(Records contained in a dataset)
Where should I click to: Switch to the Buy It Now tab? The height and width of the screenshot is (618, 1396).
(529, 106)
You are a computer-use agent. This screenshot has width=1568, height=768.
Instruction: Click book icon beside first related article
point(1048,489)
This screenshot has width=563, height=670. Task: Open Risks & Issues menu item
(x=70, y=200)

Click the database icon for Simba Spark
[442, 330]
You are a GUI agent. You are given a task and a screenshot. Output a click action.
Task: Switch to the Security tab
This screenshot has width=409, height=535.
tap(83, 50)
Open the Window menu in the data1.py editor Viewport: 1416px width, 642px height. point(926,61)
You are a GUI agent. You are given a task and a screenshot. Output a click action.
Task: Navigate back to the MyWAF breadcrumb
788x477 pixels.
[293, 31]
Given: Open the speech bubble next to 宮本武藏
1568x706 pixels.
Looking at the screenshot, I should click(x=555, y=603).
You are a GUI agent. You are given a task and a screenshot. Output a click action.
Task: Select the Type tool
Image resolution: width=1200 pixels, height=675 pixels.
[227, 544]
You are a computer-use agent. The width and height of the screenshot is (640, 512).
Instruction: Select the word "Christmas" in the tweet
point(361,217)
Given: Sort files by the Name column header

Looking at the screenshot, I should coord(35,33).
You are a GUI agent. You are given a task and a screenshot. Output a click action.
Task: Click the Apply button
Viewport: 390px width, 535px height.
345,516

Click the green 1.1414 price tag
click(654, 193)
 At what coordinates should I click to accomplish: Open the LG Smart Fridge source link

Task prompt -> Please transcribe only the lines in the records above running from the line that has "Task: Switch to the Security tab" through the line that has "Given: Open the speech bubble next to 宮本武藏", both included, exactly as they appear.

Reply ->
Task: Switch to the Security tab
This screenshot has width=409, height=535.
tap(83, 50)
Open the Window menu in the data1.py editor Viewport: 1416px width, 642px height. point(926,61)
You are a GUI agent. You are given a task and a screenshot. Output a click action.
Task: Navigate back to the MyWAF breadcrumb
788x477 pixels.
[293, 31]
Given: Open the speech bubble next to 宮本武藏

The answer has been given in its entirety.